An exact transcription of the lines from the one holding "Given: Click the" to the end of the entries below, and nothing more, is the required answer. Please omit the pictures.

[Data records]
# # # # #

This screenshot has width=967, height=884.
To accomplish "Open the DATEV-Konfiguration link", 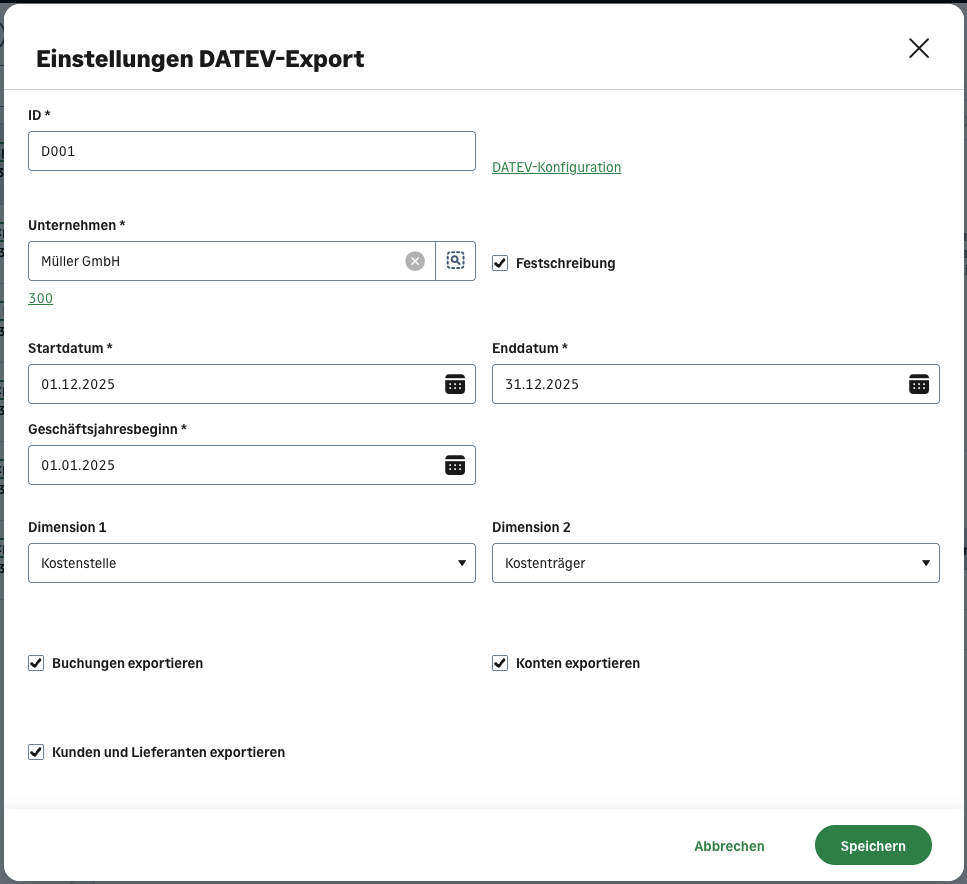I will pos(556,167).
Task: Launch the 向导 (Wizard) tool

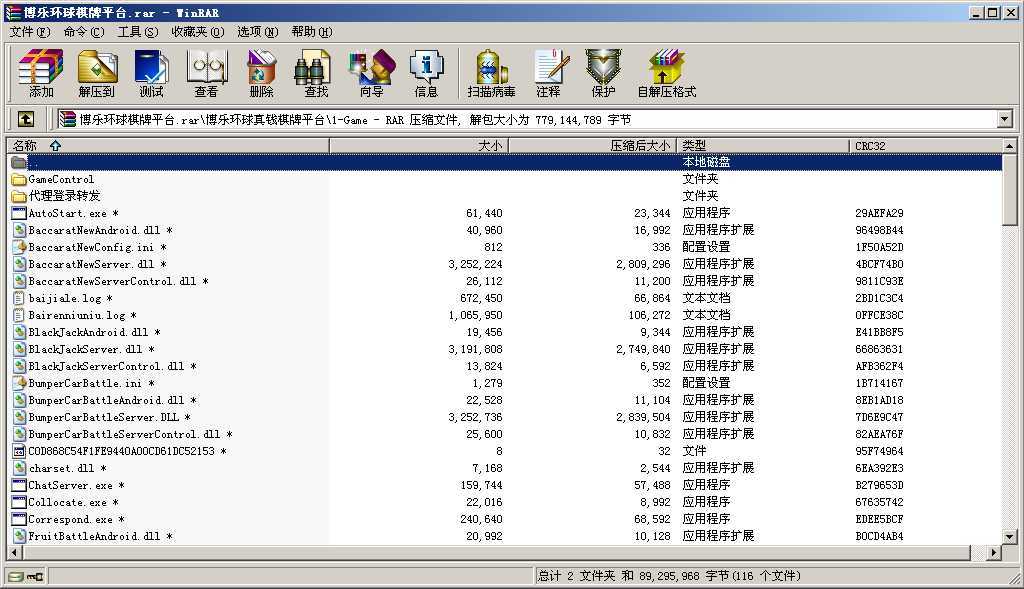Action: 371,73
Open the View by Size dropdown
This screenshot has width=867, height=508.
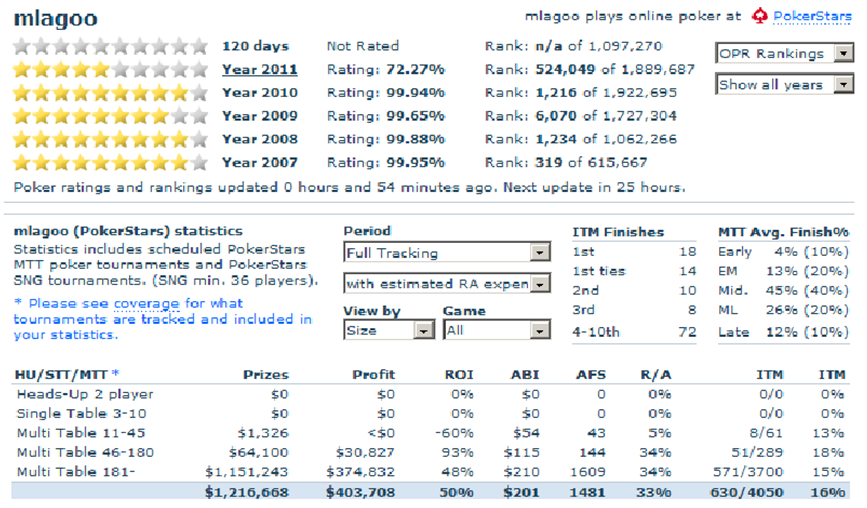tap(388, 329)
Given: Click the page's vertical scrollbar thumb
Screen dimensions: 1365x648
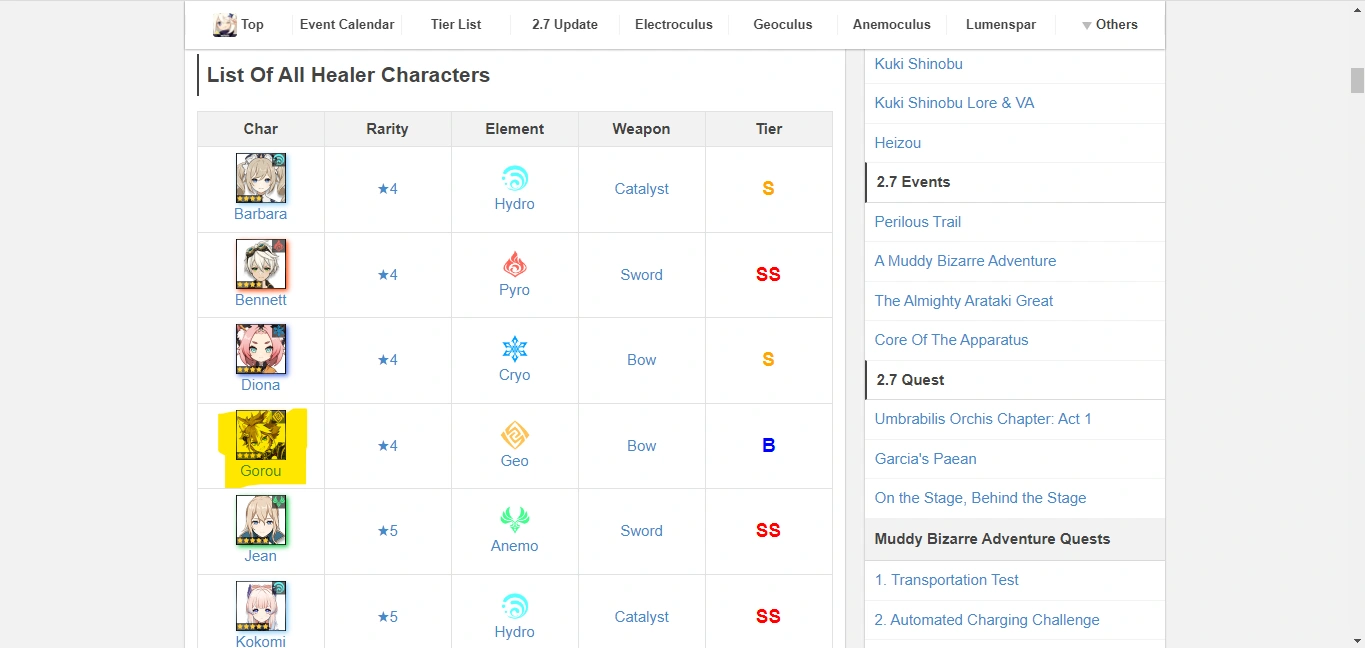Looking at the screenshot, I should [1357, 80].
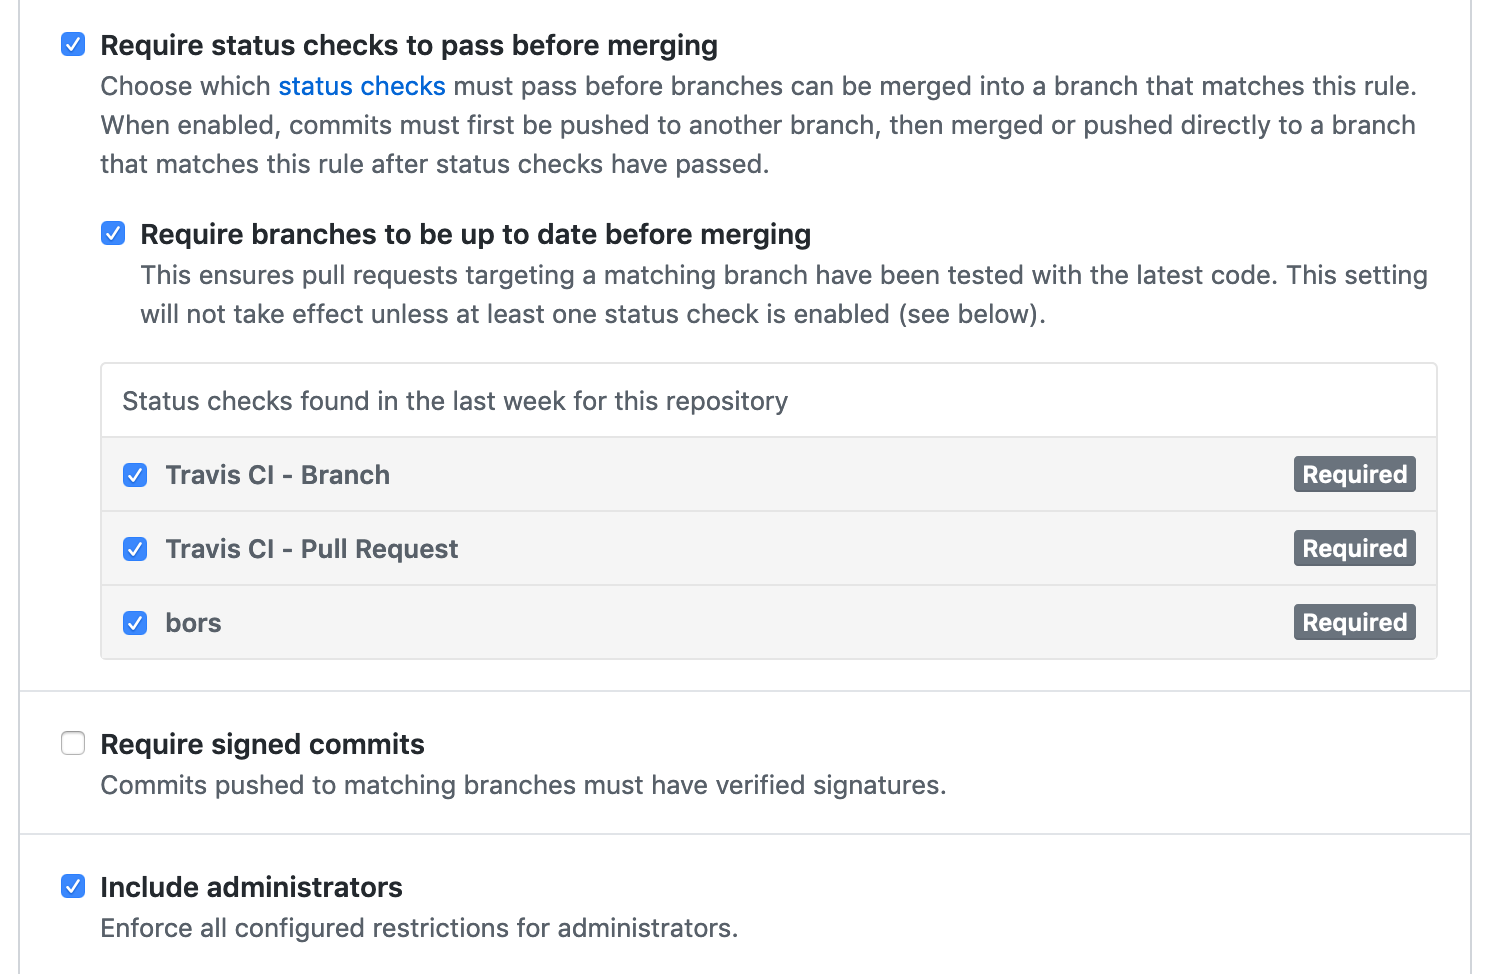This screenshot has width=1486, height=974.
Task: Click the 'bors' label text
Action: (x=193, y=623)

# # # # #

## Solution for this task
Given: Click the page's vertical scrollbar thumb
Screen dimensions: 1365x648
Looking at the screenshot, I should [1357, 80].
This screenshot has width=1486, height=974.
Task: Click the 'bors' label text
Action: (x=193, y=623)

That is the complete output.